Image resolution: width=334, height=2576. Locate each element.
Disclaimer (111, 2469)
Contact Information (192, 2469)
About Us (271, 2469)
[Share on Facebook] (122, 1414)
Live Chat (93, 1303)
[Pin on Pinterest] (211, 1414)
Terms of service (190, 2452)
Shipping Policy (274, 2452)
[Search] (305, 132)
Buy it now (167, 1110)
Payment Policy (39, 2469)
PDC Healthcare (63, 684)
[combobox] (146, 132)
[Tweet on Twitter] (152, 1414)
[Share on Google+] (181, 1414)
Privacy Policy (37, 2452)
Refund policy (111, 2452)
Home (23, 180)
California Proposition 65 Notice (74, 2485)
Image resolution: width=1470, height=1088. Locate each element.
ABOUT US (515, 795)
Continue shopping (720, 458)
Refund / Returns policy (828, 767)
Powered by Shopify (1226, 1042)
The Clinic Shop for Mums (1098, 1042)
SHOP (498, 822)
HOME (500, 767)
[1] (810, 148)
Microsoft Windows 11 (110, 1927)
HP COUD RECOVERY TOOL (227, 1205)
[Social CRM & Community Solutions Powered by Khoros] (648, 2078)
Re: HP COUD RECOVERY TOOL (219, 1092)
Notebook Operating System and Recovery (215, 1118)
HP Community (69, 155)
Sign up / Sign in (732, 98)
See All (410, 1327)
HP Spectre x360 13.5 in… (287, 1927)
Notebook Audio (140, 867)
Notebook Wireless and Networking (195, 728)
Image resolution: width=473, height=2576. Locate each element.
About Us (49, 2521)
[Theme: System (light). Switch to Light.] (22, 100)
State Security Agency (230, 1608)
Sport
────
Exercise instructions
Each record above has to be set down again, word for word.

Exercise solution
Image resolution: width=334, height=2576. Locate each element.
Disclaimer (111, 2469)
Contact Information (192, 2469)
About Us (271, 2469)
[Share on Facebook] (122, 1414)
Live Chat (93, 1303)
[Pin on Pinterest] (211, 1414)
Terms of service (190, 2452)
Shipping Policy (274, 2452)
[Search] (305, 132)
Buy it now (167, 1110)
Payment Policy (39, 2469)
PDC Healthcare (63, 684)
[combobox] (146, 132)
[Tweet on Twitter] (152, 1414)
[Share on Google+] (181, 1414)
Privacy Policy (37, 2452)
Refund policy (111, 2452)
Home (23, 180)
California Proposition 65 Notice (74, 2485)
Image resolution: width=1470, height=1088. Locate each element.
ABOUT US (515, 795)
Continue shopping (720, 458)
Refund / Returns policy (828, 767)
Powered by Shopify (1226, 1042)
The Clinic Shop for Mums (1098, 1042)
SHOP (498, 822)
HOME (500, 767)
[1] (810, 148)
Microsoft Windows 11 (110, 1927)
HP COUD RECOVERY TOOL (227, 1205)
[Social CRM & Community Solutions Powered by Khoros] (648, 2078)
Re: HP COUD RECOVERY TOOL (219, 1092)
Notebook Operating System and Recovery (215, 1118)
HP Community (69, 155)
Sign up / Sign in (732, 98)
See All (410, 1327)
HP Spectre x360 13.5 in… (287, 1927)
Notebook Audio (140, 867)
Notebook Wireless and Networking (195, 728)
Image resolution: width=473, height=2576. Locate each element.
About Us (49, 2521)
[Theme: System (light). Switch to Light.] (22, 100)
State Security Agency (230, 1608)
Sport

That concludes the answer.